Your one-rep max—commonly referred to as 1RM—is the maximum amount of weight you can lift while maintaining perfect form on an exercise. It is used to test core lifts such as the Squat, Bench Press, Deadlift and Olympic lifts. It is not advisable to test your 1RM with isolation exercises like Bicep Curls and Triceps Extensions.
No matter what type of program you’re on, you must show progress. Growth in your 1RM indicates that you are getting better, while providing strong evidence of your work ethic and dedication. (Learn how to set a record one-rep max.)
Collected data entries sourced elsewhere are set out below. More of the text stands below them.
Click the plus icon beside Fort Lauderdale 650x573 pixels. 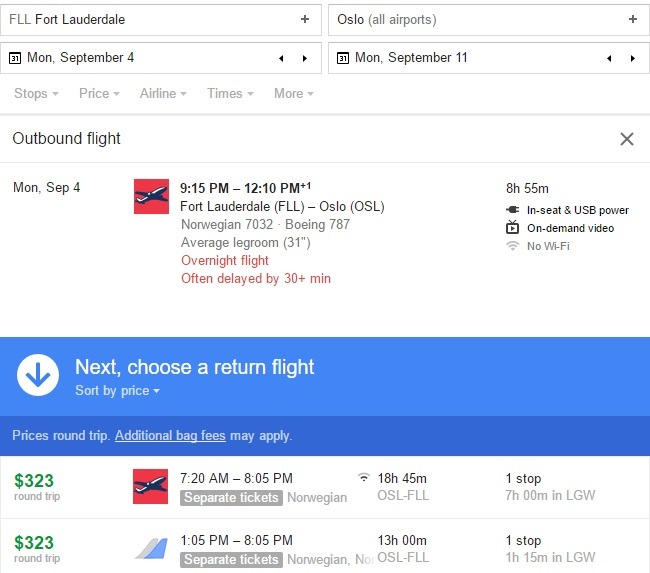[305, 19]
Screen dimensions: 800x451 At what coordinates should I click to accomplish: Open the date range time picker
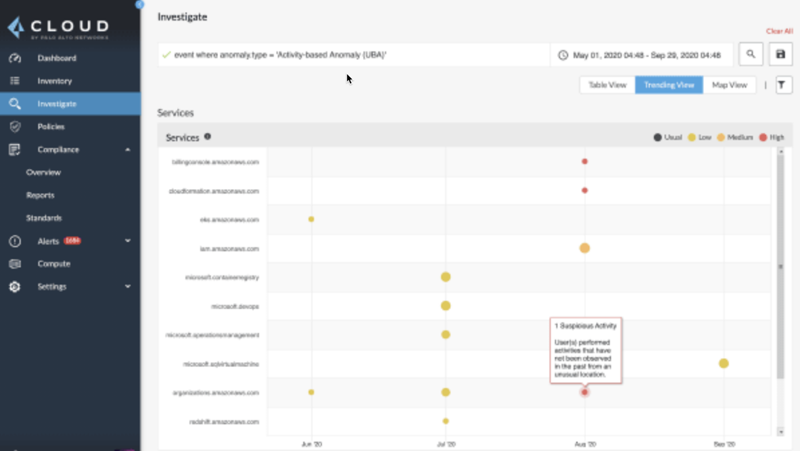coord(638,55)
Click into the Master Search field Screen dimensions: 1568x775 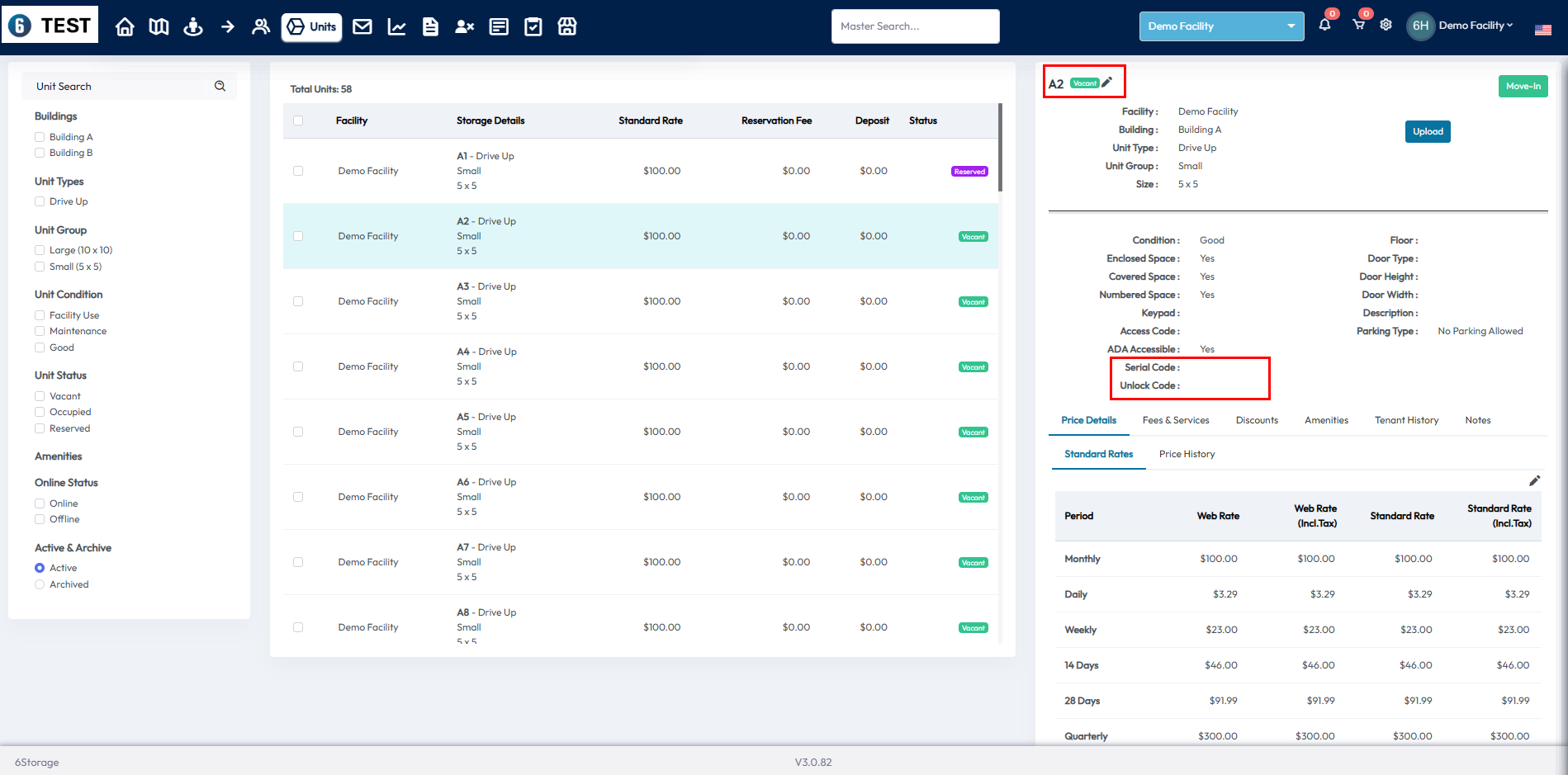coord(915,26)
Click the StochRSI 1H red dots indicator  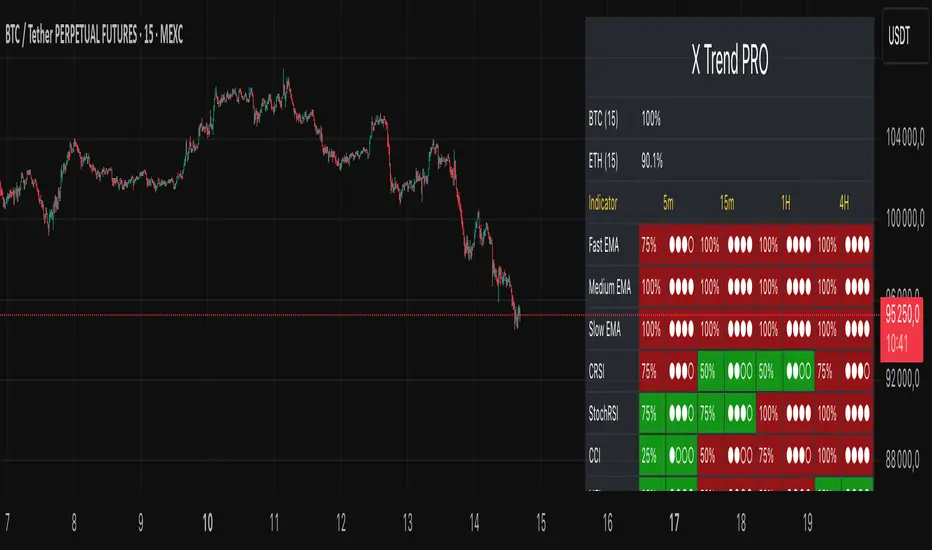click(799, 412)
In addition, max testing allows you to develop a program that effectively challenges your muscles to attain your desired goals. For example, if you are trying to build muscle, you should Bench Press at about 70% of your max. If you are trying to get stronger, you should lift at 90%.
Max Testing Protocols
Testing involves one of two protocols:
Beginners: Athletes new to an exercise can estimate their 1RM by doing a three- to five-rep max test.
Experienced Lifters: Athletes who are familiar with an exercise will perform a true 1RM test.
A competent spotter (or spotters) is necessary to ensure safety. A qualified strength and conditioning coach should oversee the test and serve as a judge. The test should be preceded by a thorough warm-up and proper instruction on technique delivered by the coach.
One-Rep Max (according to the NSCA)
- Perform 5-10 reps with about half of your estimated max
- Rest for 1 minute
- Add 10-20 pounds (lower body) or 30-40 pounds (upper body)
- Perform 3-5 reps
- Rest for 2 minutes
- Repeat step 3 and perform 2-3 reps
- Rest for 2-4 minutes
- Repeat step 3 and attempt a 1 rep max
- If successful, rest for 2-4 minutes and repeat step 8
- If failed, rest for 2-4 minutes, subtract 5-10 pounds (lower body) or 15-20 pounds (upper body) and attempt a max
- Continue until max is found
Use the same formula as above, but find the max weight that can be performed for three to five reps. Then plug your numbers into the equation below.
Estimated 1RM = Weight Used / (1.0278 – (0.0278 x Number of Repetitions)
For example, if you bench 155 for five repetitions, your estimated max is 174 pounds.